- **EXERCISE PROMPT**
Each line of the records containing "cell" is to be copied out and returned.

Collected data entries:

══════════

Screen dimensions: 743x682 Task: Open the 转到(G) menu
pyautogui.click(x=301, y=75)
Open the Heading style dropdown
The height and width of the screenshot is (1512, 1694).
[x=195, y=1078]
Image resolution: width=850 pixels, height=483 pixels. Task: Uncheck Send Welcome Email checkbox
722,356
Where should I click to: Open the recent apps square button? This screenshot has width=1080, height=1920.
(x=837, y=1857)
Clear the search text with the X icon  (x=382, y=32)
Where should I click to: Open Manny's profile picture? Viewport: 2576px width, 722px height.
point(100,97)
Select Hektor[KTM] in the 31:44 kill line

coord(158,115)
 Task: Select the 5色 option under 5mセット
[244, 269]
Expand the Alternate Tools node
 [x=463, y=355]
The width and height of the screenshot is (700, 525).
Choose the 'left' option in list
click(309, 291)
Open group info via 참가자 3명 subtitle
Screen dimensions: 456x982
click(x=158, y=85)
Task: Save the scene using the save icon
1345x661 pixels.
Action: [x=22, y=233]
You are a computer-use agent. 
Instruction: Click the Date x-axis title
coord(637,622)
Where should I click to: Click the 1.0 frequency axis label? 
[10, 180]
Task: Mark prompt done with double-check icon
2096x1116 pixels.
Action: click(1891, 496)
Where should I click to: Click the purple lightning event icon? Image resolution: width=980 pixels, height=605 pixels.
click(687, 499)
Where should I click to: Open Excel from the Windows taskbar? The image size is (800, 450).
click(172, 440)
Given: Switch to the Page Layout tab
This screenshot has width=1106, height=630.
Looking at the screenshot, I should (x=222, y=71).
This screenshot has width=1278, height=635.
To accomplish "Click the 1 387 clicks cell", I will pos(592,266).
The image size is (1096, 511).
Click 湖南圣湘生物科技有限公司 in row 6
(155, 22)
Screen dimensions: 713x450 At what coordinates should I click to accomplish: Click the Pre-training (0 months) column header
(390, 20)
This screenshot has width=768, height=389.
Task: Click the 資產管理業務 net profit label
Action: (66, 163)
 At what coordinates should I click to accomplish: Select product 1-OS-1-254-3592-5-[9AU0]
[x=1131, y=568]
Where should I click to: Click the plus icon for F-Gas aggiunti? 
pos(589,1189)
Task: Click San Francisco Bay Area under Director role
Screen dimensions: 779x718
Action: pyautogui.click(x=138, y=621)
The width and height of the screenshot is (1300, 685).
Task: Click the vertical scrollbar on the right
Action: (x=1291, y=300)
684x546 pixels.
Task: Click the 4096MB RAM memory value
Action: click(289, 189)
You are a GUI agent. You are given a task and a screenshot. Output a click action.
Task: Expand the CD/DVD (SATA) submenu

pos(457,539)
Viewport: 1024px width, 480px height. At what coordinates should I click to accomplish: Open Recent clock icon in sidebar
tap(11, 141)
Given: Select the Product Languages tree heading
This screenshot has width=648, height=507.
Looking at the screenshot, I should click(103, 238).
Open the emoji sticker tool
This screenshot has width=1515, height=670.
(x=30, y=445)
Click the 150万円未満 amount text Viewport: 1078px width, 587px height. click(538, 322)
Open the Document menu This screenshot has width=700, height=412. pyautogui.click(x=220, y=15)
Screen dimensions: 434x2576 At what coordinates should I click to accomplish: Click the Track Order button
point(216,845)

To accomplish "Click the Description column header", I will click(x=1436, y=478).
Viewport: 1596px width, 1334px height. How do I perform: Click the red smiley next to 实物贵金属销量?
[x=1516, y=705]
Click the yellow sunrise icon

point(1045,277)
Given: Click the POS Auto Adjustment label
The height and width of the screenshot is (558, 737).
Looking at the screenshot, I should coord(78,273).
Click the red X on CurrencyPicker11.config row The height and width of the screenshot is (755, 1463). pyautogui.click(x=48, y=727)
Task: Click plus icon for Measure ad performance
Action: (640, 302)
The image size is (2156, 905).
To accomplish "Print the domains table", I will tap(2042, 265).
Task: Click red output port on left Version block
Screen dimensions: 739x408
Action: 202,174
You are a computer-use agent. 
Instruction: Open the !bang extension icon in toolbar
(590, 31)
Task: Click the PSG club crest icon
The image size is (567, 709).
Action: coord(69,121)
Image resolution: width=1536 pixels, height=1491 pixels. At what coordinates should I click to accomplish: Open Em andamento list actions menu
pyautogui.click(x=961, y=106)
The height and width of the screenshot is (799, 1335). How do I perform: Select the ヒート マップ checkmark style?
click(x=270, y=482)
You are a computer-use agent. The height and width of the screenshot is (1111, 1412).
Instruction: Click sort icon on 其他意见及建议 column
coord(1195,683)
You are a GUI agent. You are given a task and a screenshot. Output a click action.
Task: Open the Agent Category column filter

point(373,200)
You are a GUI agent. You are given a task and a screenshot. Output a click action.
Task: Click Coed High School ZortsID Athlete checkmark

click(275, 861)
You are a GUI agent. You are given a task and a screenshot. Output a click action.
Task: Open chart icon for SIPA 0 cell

══════════

- **RESPONSE**
To accomplish "Click the 1 387 clicks cell", I will pos(592,266).
Task: Open chart icon for SIPA 0 cell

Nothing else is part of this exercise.